We could instead divide our training set into \(N\) batches, each with \(\tau = T/N\) training pairs and do our update as:

  • Loop over \(N\) batches

    • Loop over the \(\tau\) pairs \(({\bf x}^k, {\bf y}^k)\) for \(k = 1, \ldots, \tau\) in the current batch

      • Propagate \(({\bf x}^k, {\bf y}^k)\) through the network

      • Compute the corrections \(\partial f/\partial {\bf A}^k\), \(\partial f/\partial {\bf B}^k\) from the current pair

      • Accumulate the corrections:

        \[\frac{\partial f}{\partial {\bf A}} = \frac{\partial f}{\partial {\bf A}} + \frac{\partial f}{\partial {\bf A}^k}\]
        \[\frac{\partial f}{\partial {\bf B}} = \frac{\partial f}{\partial {\bf B}} + \frac{\partial f}{\partial {\bf B}^k}\]
    • Apply a single update to the matrices for this batch:

      \[{\bf A} \leftarrow {\bf A} + \eta \frac{\partial f}{\partial {\bf A}}\]
      \[{\bf B} \leftarrow {\bf B} + \eta \frac{\partial f}{\partial {\bf B}}\]

The advantage of this is that the \(\tau\) trainings in a batch can all be done in parallel now, spread across many CPU cores or GPU cores. This greatly accelerates the training time.

Different activation or cost functions#

We used a simple cost function: the sum of the square of the errors. This is analogous to the \(L_2\) norm we discussed previously. But there are a lot of other cost functions we could explore. Changing the cost function will require us to recompute our derivatives.

Likewise, there are a wide number of activation functions, some of which are not differentiable. The choice of activation function can depend on what type of data you are using. You might also want to use a different activation function on each layer. Again, this would require us to redo our derivatives.

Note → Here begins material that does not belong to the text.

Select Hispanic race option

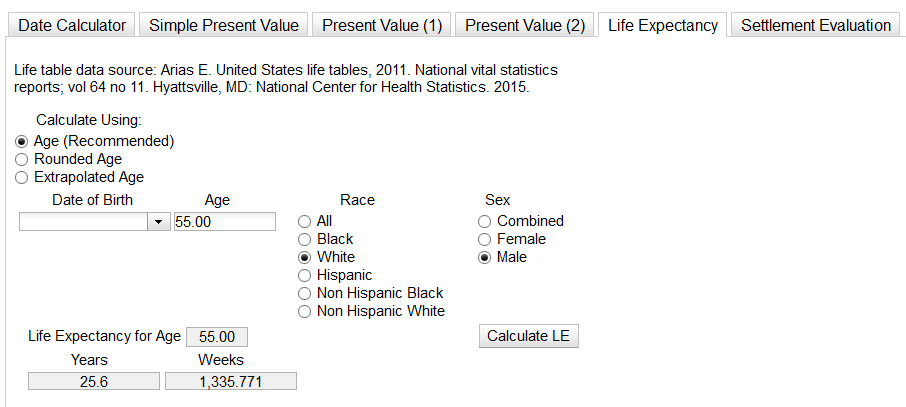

Use a different minimization technique#

We only explored gradient descent. But there are improvements to this (like momentum that we mentioned previously) as well as alternate minimization techniques we could use (some of which don’t need the gradient at all).

Different types of layers / connections#

We only considered a dense network: every node on one layer was connected to every node on the adjacent layer. But there are alternatives.

For example, a convolutional neural network performs a convolution on a layer with some kernel. This helps identifying features.

More hidden layers#

There is no restriction on the number of hidden layers we can use. Each additional hidden layer means an additional matrix is added to our network. For our code, we’d simply need to backpropagate the error to each hidden layer and compute the update to the new matrix.

Auto-differentiation libraries#

At some point, with all of these options, doing all of the differentiation / chain-rule by hand becomes burdensome and prone to errors. For this reason, libraries often use automatic differentiation libraries, like JAX which can take the derivatives of our python functions themselves.